Step two is, as you say, get rid of the teachers unions and the NEA. That is precisely what Sowell is telling us to run on. I think that he could not be more right.

Anonymous said...

Forgive in advance what will sound snarky but your next to last paragraph is a platitude.

"At any rate, this problem will never right itself until Republicans start to make a real effort, backed with substantial funding, to create a real outreach to the black community. That is step one."

I disagree. What this sounds like is our side ponying up a conservative version of Section 8. Eff that.

America itself is a REAL OUTREACH. Teach our children about our Founding and the great men of that time. Go back even further and teach them the principles that our Founders relied from Locke and Montague. Teach them about inalienable rights and natural law.

There's a very good reason why these men and their values are denigrated. To REgressives, you must tear down our past and trample the good that has come from it to enable the jealousy and envy to take root.

No I say skip right to the heart of the problem. Eliminate the Dept/Education. It is nothing more then a multi billion dollar slush fund, directing billions to local school districts, allowing the most outrageous programs to steam roll into our schools.

The federal government has absolutely no Constitutional authority to involve itself in my school district. Yet this is exactly what has happened.

My dad was in WWll, a belly gunner and he used to tell me you could tell when they were near their target from all the ack ack coming in. Same thing here-remember the "crazy eyes" tag the left dominated media put on Michelle Bachmann after she proposed eliminating the Dept/Edcuation? The left's hair goes up in flames every time this agency is talked about getting axed. Hell, RR proposed the same thing almost 30 years ago and look how far he got.

It's going to take a pair of coconuts to fight this and I ain't seeing any out there in the current crop. Maybe Santorum or maybe Newt knows how to strangle the NEA in some bureaucratic maneuver.

For my money, a Palin/West ticket would have energized conservatives like nothing else and would have put the fear of God into REgressives.

Oh well, like Rummy said, you go to war with what you've got. Romney?-sigh-

OBloodyHell said...

>>> It was LBJ's championing of the Civil Rights Act of 1964 - over the objection on Constitutional grounds of Barry Goldwater - that cemented the black vote for Democrats.

The thing is
a) The 1964 Dem National convention, duly elected black representatives from the south were marginalized and backroomed while "racially voted" white reps were given their seat:
Democratic Debacle.
The disgust and disappointment of the black representatives filtered back to the black community and led directly to things like Malcolm X and the general violence over racial tensions that occurred in the 1960 and 70s.
b) In addition, a much larger percentage of the GOP voted for the Civil Rights legislation you mention than the percentage of Dems.
c) As GW has noted, Martin Luther King, Jr., was a registered Republican.

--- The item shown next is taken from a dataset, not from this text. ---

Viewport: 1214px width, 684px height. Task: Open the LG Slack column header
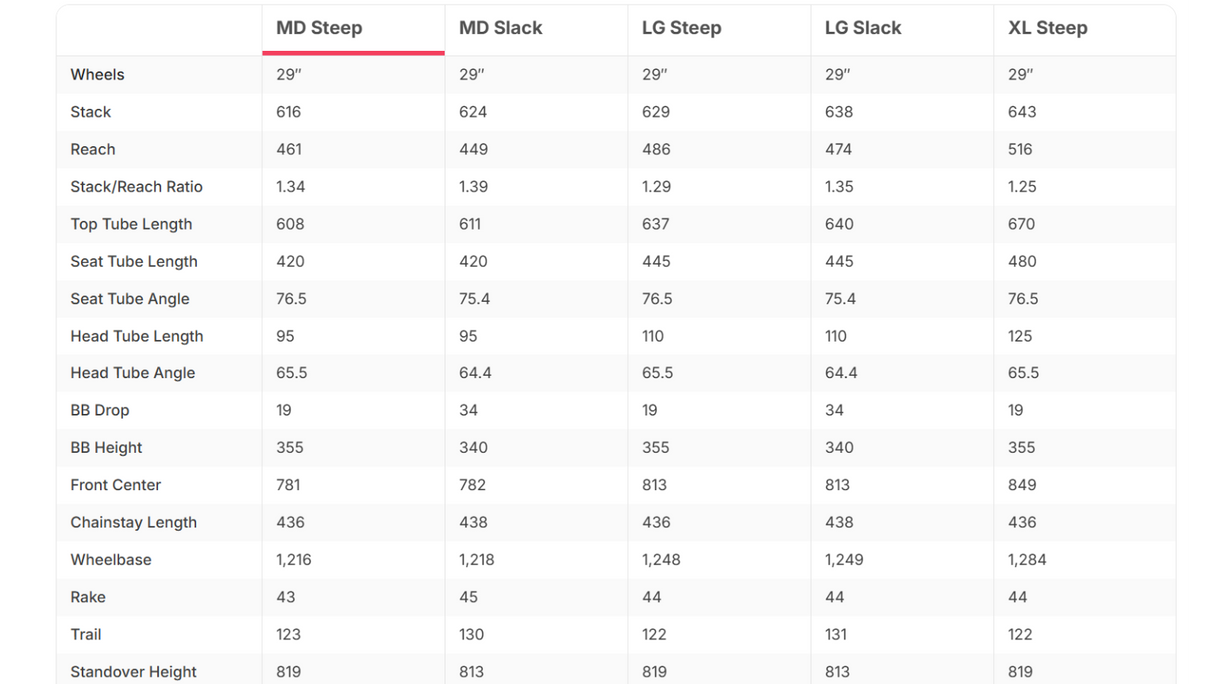[x=902, y=29]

I cannot speak for you, Anon, but part of the message that has to be sold is the one of the racist history of the Dems and the Left, even into modern times, when the media are openly insulting to successful blacks, like Colin Powell and Condi Rice, with terms that would raise a frothing ire in blacks if anyone else used them against, say, The Great Big 0.

Most blacks are nowadays supremely ignorant of the history of Dems, and even when pointed out believe that's all "in the past". This, among other things, needs to change. A great deal of pressure needs to be brought to bear to attack this problem.

OBloodyHell said...

Anon, I think you are potentially correct, but have to wonder about two possible alternatives to explain your experiences.

a) You may not be good at arguing. Can't judge this, and it's not an accusation or anything of the sort -- I'm just pointing out the possibility.

b) Much more likely, you may well be hanging out with hard core racist blacks. Arguing with them, even with a wide array of facts on your side, may well be like arguing with members of the White Citizens Council in the early 60s. This does not guarantee that your own experiences translate to dealing with blacks as a whole, or that your experiences highlight the attitudes of blacks far beyond a simple large percentage of them.